--- WHAT YOU WILL DO ---
In the tournament summary below, what surface was the 2011 OEC Taipei Ladies Open played on?

- Date: 31 October – 6 November
- Edition: 4th
- Location: Taipei, Taiwan

Champions

Singles
- Ayumi Morita

Doubles
- Chan Yung-jan / Zheng Jie
- ← 2010 · Taipei Open · 2012 →

= 2011 OEC Taipei Ladies Open =

Professional tennis tournament

The 2011 OEC Taipei Ladies Open was a professional tennis tournament played on indoor carpet courts. It was the fourth edition of the OEC Taipei Ladies Open, and part of the 2011 ITF Women's Circuit. It took place between 31 October and 6 November 2011 at the Taipei Arena in Taipei, Taiwan.

--- RECORDED INFORMATION ---
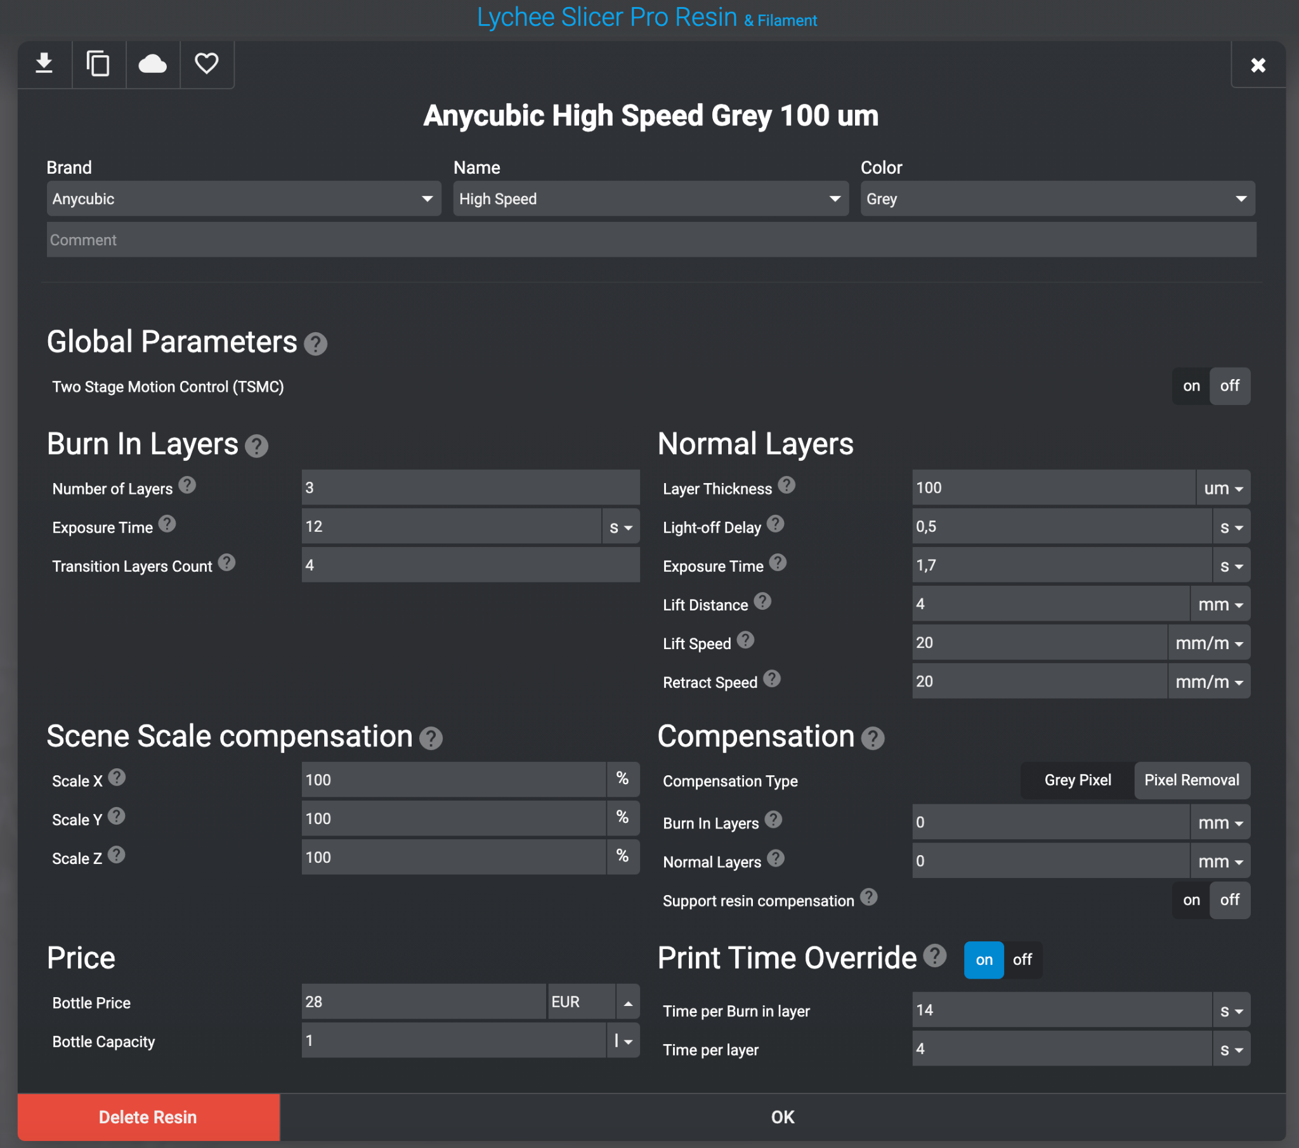
Task: Click the cloud sync icon
Action: [153, 64]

--- THE ANSWER ---
Indoor carpet courts.